* _COMPITO 1_:
Riscrivi in modo più conciso il paragrafo del brano scelto che comincia con «La discussione in Consiglio Comunale», conservandone i fatti principali.
* _COMPITO 2_:
Traduci in inglese questa frase del brano scelto: «È la risposta politica delle istituzioni locali a una importante lacuna nazionale: un servizio offerto alla persona, la garanzia di un diritto che circoscrive la dignità dei cittadini e delle cittadine.»
* _COMPITO 3_:
Secondo il brano scelto, da quale articolo della Costituzione deriva la possibilità di rifiutare le terapie proposte?

* _BRANO SCELTO_:
La discussione in Consiglio Comunale, prevedibile entro l’estate, verterà su alcuni argomenti chiave, primo fra tutti la questione della competenza comunale piuttosto che nazionale di questa materia. La domanda ha certamente ragione di essere posta e la risposta risiede ovviamente nelle pieghe del diritto, ma forse non è inutile specificare che più di 100 comuni in Italia hanno già istituito registri simili, e fra questi anche importanti capoluoghi di provincia, quali Torino, Firenze, Napoli, Palermo, Padova etc.

È la risposta politica delle istituzioni locali a una importante lacuna nazionale: un servizio offerto alla persona, la garanzia di un diritto che circoscrive la dignità dei cittadini e delle cittadine.

Non solo quindi ha senso che il Comune istituisca tale registro, ma è bene che i cittadini sappiano che le direttive anticipate di trattamento sanitario hanno valore legale. La possibilità di rifiutare le terapie che ci vengono proposte infatti deriva direttamente dall’art. 32 della Costituzione, dove, nella seconda parte sancisce che “Nessuno può essere obbligato a un determinato trattamento sanitario se non per disposizione di legge. La legge non può in nessun caso violare i limiti imposti dal rispetto della persona umana.”: dare delle indicazioni in questo senso, quindi, evita che tali direttive debbano essere ricostruite, come è successo nel caso di Eluana Englaro.

* _DATI FORNITI_:
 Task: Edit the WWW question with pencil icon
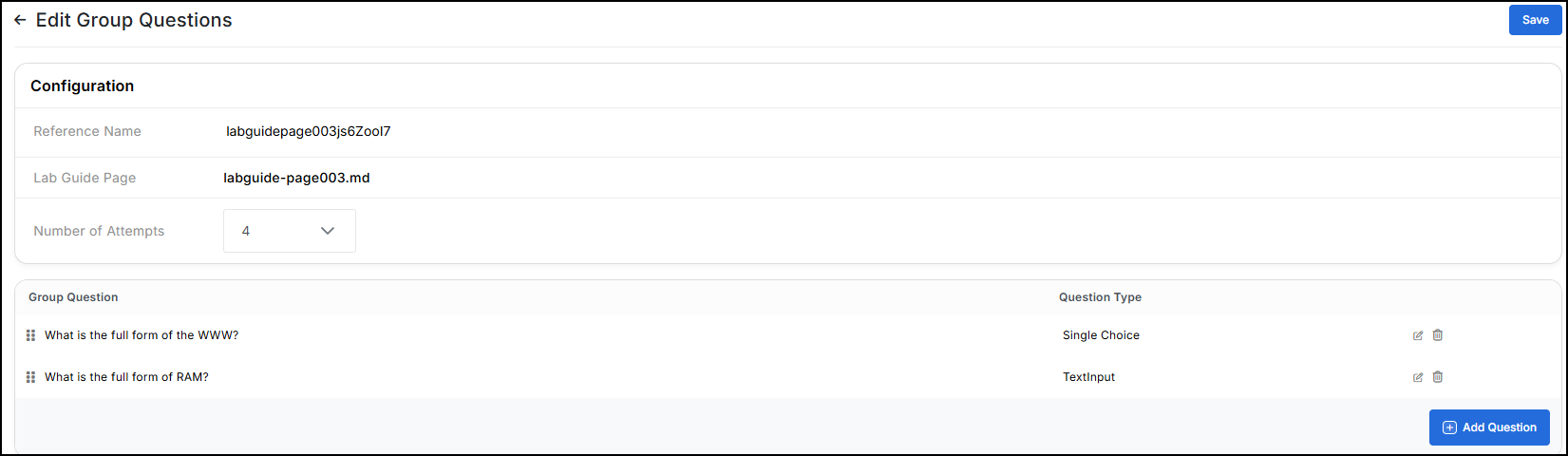click(1418, 335)
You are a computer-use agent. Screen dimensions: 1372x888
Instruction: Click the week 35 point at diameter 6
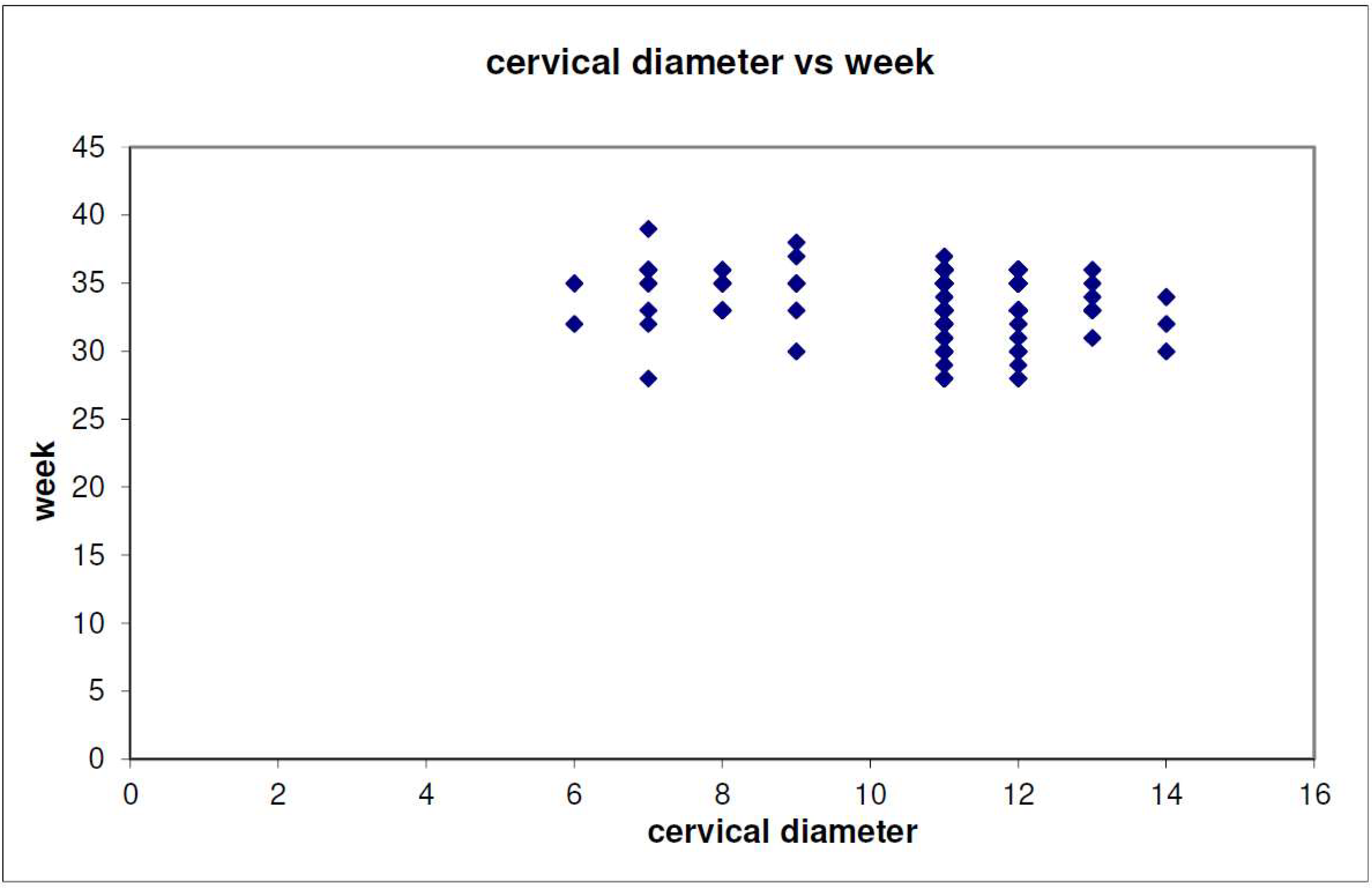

* _SOLUZIONE 1_:
La discussione in Consiglio Comunale, attesa entro l'estate, riguarderà soprattutto se la materia sia di competenza comunale o nazionale. La risposta dipende dal diritto, ma più di 100 comuni italiani hanno già istituito registri simili, tra cui capoluoghi come Torino, Firenze, Napoli, Palermo e Padova.

* _SOLUZIONE 2_:
It is the political response of local institutions to a significant national gap: a service offered to the individual, the guarantee of a right that defines the dignity of citizens, both men and women.

* _SOLUZIONE 3_:
Dall'articolo 32 della Costituzione.